Die Eupener Justiz sucht händeringend nach Experten. Das sind beispielsweise Psychologen oder Psychiater, die im Rahmen von Strafverfahren zu Rate gezogen werden, um ein Gutachten abzugeben. Bei manchen Sittendelikten müssen Experten zum Beispiel das Persönlichkeitsbild eines Angeklagten oder eines Opfers erstellen.

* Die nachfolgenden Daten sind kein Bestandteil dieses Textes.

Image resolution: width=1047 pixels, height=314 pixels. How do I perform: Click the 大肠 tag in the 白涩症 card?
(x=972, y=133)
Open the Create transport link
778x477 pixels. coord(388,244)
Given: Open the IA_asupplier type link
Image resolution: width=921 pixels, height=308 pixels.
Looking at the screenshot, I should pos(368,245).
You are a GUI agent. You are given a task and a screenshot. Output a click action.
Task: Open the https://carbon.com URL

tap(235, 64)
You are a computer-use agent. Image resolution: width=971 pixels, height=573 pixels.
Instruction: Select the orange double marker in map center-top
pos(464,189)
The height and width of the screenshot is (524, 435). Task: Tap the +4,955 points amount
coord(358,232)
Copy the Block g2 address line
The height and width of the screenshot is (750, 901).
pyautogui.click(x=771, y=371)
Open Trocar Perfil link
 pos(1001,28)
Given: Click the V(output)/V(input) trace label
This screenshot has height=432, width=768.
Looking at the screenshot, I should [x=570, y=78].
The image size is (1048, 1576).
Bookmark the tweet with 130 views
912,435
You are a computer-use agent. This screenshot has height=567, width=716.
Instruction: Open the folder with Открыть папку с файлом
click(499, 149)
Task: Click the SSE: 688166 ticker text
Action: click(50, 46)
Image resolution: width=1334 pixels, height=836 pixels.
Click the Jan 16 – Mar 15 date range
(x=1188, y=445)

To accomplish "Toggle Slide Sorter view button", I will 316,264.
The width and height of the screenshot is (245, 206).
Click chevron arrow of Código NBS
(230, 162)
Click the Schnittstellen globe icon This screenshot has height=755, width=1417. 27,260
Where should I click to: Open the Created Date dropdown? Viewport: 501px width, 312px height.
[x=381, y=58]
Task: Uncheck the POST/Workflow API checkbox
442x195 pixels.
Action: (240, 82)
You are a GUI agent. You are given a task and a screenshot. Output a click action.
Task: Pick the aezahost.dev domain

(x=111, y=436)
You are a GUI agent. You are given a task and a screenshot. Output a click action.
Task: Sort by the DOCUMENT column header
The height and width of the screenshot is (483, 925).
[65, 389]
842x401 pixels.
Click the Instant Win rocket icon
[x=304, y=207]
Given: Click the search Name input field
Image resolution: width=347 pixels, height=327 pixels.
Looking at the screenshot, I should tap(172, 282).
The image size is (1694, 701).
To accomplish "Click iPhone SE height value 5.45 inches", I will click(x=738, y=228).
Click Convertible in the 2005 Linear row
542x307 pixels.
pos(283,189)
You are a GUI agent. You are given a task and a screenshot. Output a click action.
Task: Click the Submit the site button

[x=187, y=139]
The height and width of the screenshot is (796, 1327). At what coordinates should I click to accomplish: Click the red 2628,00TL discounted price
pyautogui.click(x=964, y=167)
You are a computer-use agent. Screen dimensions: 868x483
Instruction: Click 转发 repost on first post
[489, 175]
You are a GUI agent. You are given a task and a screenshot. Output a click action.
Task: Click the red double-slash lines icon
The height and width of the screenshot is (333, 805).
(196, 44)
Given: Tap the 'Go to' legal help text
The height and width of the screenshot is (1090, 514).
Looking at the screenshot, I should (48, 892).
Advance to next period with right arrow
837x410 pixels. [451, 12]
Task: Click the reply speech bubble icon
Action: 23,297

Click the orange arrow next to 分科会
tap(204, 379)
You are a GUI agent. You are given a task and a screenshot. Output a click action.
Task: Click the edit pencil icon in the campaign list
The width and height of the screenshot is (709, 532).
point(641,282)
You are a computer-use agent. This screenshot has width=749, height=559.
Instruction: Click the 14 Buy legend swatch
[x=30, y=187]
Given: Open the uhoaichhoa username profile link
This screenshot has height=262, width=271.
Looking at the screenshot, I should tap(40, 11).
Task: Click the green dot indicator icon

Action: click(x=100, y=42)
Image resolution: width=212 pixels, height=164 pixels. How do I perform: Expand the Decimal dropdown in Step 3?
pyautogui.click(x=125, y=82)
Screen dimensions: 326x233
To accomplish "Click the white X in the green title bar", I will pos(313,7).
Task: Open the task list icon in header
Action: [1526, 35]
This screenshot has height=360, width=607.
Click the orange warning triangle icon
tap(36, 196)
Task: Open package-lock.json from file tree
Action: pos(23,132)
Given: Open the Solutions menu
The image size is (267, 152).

Seit Juni ist das Budget der Justiz für diese Experten aufgebraucht. Mit anderen Worten: Dienstleistungen werden erbracht, doch die Rechnungen werden nicht mehr fristgerecht bezahlt. Monate, gar Jahre müssen die Betroffenen dann auf ihr Geld warten. Deshalb haben viele das Handtuch geworfen und verzichten darauf, für die Justiz zu arbeiten.
Psychologen flüchten
Einer von ihnen ist der Eupener Psychologe Elmar Homburg. Elf Jahre lang arbeitete er mit viel Begeisterung regelmäßig für die Eupener Justiz. Ihr bescheinigt er auch eine sehr gute Zusammenarbeit. Auch wenn die Honorare spärlich waren, sei die Arbeit zusätzlich zu seiner Privatpraxis sehr interessant gewesen. Jahrelang wurden die Honorare regelmäßig ausgezahlt:
"Wo die Sache nicht mehr praktikabel wurde, war, als 2012 der regelmäßige Fluss der Auszahlung der Honorare monatelang ausblieb und erst im darauf folgenden Jahr gezahlt wurde. Man kann nicht sagen, dass die Justiz nicht bezahlt, aber die Bezahlung, die ohnehin schon spärlich war, wurde vollkommen unabsehbar. Damit kann ich in der Privatpraxis nicht umgehen und nicht weiter verfahren. Das ist sehr enttäuschend", sagt Elmar Homburg im BRF. Er halte es für einen schweren Verlust für die Qualität der Justiz.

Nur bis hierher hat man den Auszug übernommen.